Un grupo de científicos documentó en Uganda un caso extraordinario y brutal: la ruptura de una gran comunidad de chimpancés que, tras décadas de convivencia, terminó dividida en dos bandos enfrentados en una secuencia de ataques letales, como una «guerra civil». El hallazgo fue publicado en la revista Science y está basado en décadas de observación del grupo Ngogo, en el Parque Nacional de Kibale.

El equipo, encabezado por Aaron Sandel, de la Universidad de Texas en Austin, siguió a esta comunidad desde 1995. Durante años, Ngogo fue una de las comunidades de chimpancés salvajes más grandes conocidas, con cerca de 200 individuos. Pero en 2015 los investigadores comenzaron a notar señales de fractura: subgrupos que antes convivían empezaron a evitarse, los vínculos se debilitaron y, para 2018, la separación ya era definitiva.

Lo que vino después fue una campaña prolongada de violencia. Entre 2018 y 2024, el grupo occidental lanzó ataques coordinados contra el grupo central. Los investigadores documentaron o reconstruyeron al menos 7 ataques letales contra machos adultos y 17 contra crías, además de otras desapariciones y muertes que sugieren un saldo real todavía mayor.

La ruptura no fue inmediata: primero se rompieron los lazos

El estudio sostiene que esta violencia no apareció por diferencias culturales entre grupos, sino por el colapso de los lazos sociales dentro de una misma comunidad. Esa es una de las partes más fuertes del hallazgo: los chimpancés no estaban atacando a extraños, sino a antiguos compañeros con los que habían convivido durante años.

Los investigadores detectaron varios factores que pudieron alterar el equilibrio interno: la muerte de varios adultos que funcionaban como puentes dentro del grupo, cambios en la jerarquía de dominancia masculina y una epidemia respiratoria en 2017. Todo eso ocurrió dentro de una comunidad inusualmente grande, donde ya existía una competencia fuerte por territorio, alimento y reproducción.

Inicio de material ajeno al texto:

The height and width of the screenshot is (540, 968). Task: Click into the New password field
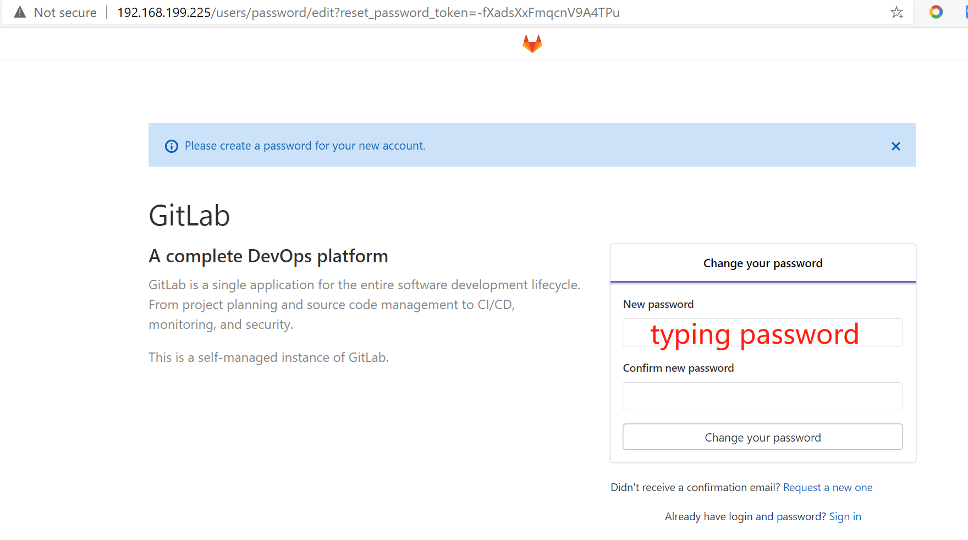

Por qué el caso Ngogo llamó tanto la atención científica

Los científicos consideran que esta es la primera fisión permanente claramente documentada en una comunidad de chimpancés salvajes, seguida por años de conflicto letal entre ambos grupos. Por eso el caso ha sido comparado con la famosa guerra de chimpancés observada en Gombe en los años setenta, aunque este episodio de Uganda fue seguido con mucha más precisión y durante un periodo más largo.

Otra razón por la que el caso impactó tanto es su rareza. Algunos especialistas estiman que una ruptura de este tipo puede ocurrir, en promedio, una vez cada 500 años entre chimpancés salvajes. Además, el conflicto sigue abierto: investigadores citados por National Geographic advierten que la guerra no ha terminado y que la hostilidad entre ambos grupos continúa.